On the welfare state side of things, the government wields the omnipotent power to take whatever percentage of people’s income it wants and give it to other people. The IRS, which enforces the federal income tax, is one of the most tyrannical and feared agencies in history. Sometimes public officials are nice and keep the percentage relatively low. Sometimes they’re not so nice and set it higher. But make no mistake about it: Public officials are the ones setting the percentage. They are deciding how much people are going to be permitted to keep, much as a parent determines an allowance for his children.
As a practical matter, the government spends as much as it wants. What happens when expenditures exceed tax revenues? No problem. Public officials simply borrow the difference, adding to the mountain of federal debt that hangs over the nation like a Damocles sword. To pay off the debt in debased dollars, the Federal Reserve, an agency of unelected bureaucrats, wields the omnipotent authority to inflate (and destroy) the currency to any extent it wants.
In the drug war, federal officials jail people, oftentimes for decades, for doing nothing more than possessing or distributing drugs that public officials say are harmful.
None of this is consistent with a free society. It is all consistent with totalitarianism, including regimes whose officials are democratically elected. The test for a free society is not how officials get into power but rather with the nature of the powers they wield over the citizenry.
Many of those who lament that Clinton and Trump have risen to the top don’t want to change their welfare-warfare state system. Instead, they just want better candidates. They fail to realize that Clinton and Trump and others like them come with the welfare-warfare system they favor. They fail to see that the only way to get better candidates is with a system based on individual liberty, free markets, and a limited-government republic, which necessarily entails a dismantling of the welfare-warfare state, not a reform of it.
When people are living under a government that wields totalitarian-like powers, it is in their interests to have nice people wielding such powers. At the risk of belaboring the obvious, if people have to live under a dictatorship, including a democratically elected one, they’re better off with a nice dictator rather than a nasty one. Hayek writes:
No doubt an English “fascist” system would greatly differ from the Italian or German models; no doubt if the transition were effected without violence, we might expect to get a better type of leader. And if I had to live under a fascist system I have no doubt that I would rather live under one run by Englishmen than under one run by anybody else. Yet all this does not mean that, judged on our present standards, a British fascist system would in the end prove so very different or much less intolerable than its prototypes.

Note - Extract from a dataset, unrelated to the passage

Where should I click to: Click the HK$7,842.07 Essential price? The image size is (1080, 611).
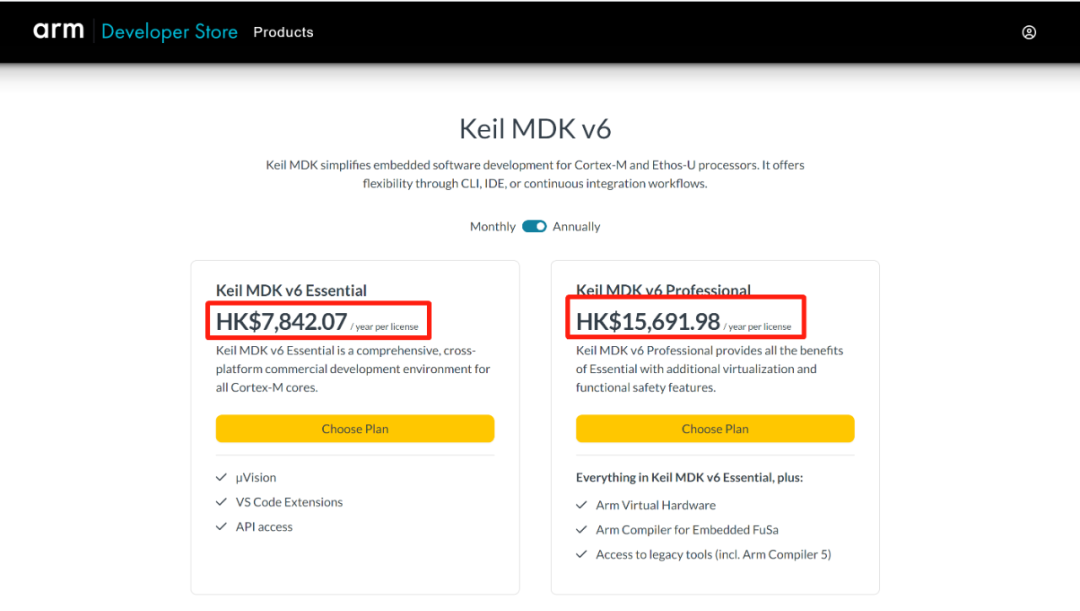282,322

The big problem facing the American people in the 2016 presidential race is that both of their presidential candidates are not very nice people. In fact, they are both very nasty, vicious people. That’s really what’s creating anxiety for Americans. Having brought into existence a government with dictatorial powers over them, it is dawning on them that, either way, they are about to end up with a very nasty, vicious person wielding those dictatorial powers over them.